Here’s some new JavaScript on this website. It’s the only JavaScript on most pages, which are otherwise pretty minimal.

try {
  if (document.referrer) {
    const ref = new URL(document.referrer);
    if (ref.host === 'news.ycombinator.com') {
      window.location.href = 'https://google.com/';
    }
  }
} catch (e) { }

That snippet redirects people who arrive at macwright.com from Hacker News.


If you’re lucky, you end up being good at a few things. If you’re really lucky, those are also the things you like doing. I’m good at writing articles that get upvoted and discussed on Hacker News, or news.ycombinator.com. But I don’t like it.

Writing on the internet can be a two-way thing, a learning experience guided by iteration and feedback. I’ve learned some bad habits from Hacker News. I added Caveats sections to articles to make sure that nobody would take my points too broadly. I edited away asides and comments that were fun but would make articles less focused. I came to expect pedantic, judgmental feedback on everything I wrote, regardless of what it was.

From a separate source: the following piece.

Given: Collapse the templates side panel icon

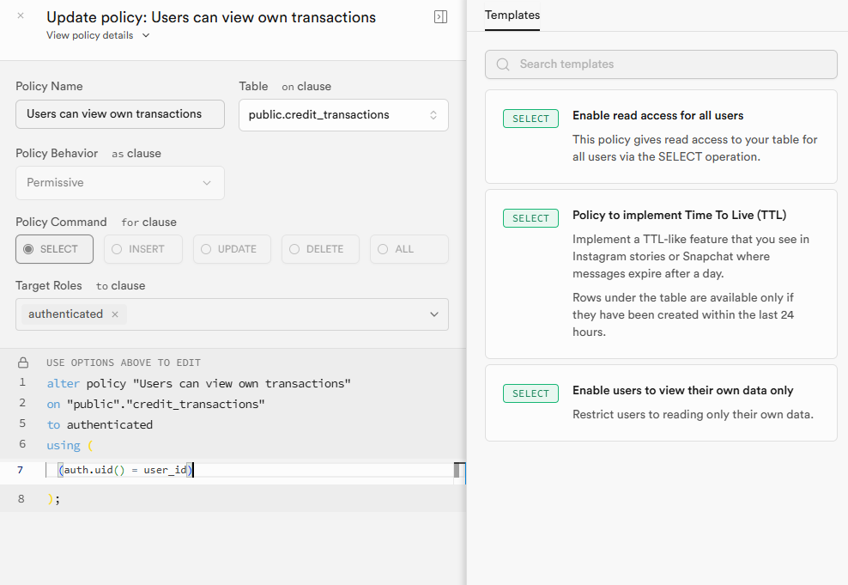Looking at the screenshot, I should [x=440, y=17].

Writing for the Hacker News audience makes my writing worse.

I don’t like what Hacker News has become – or a lot of the web, for that matter. But I’m part of the discourse. I’ve written critical articles, mean tweets, silly comments, the whole lot of it. It’s impossible to separate one thing from another and neatly place blame. But it’s simple to notice a thing you want less of and turn it off.

So I can flex the freedom of an independent blog by embracing what seems good and pushing away what I don’t like. Redirecting Hacker News links away from this website makes sense to me. Traffic to this website doesn’t pay my bills. Disengaged readers just looking for a hot take don’t return to my site, or recognize me when I write something else, or write blog posts of their own and bring new creativity to the indie web.

Maybe posts will be less viral (I can hear, as I write that, someone writing “you haven’t written a hit in years, Tom!”), but writing viral posts or maximizing hits wasn’t my goal when I set out and it isn’t now.

Anyway, the RSS feed works great. The HTML site works pretty well. I tweet most new articles I write. Business as usual, just less of the orange site.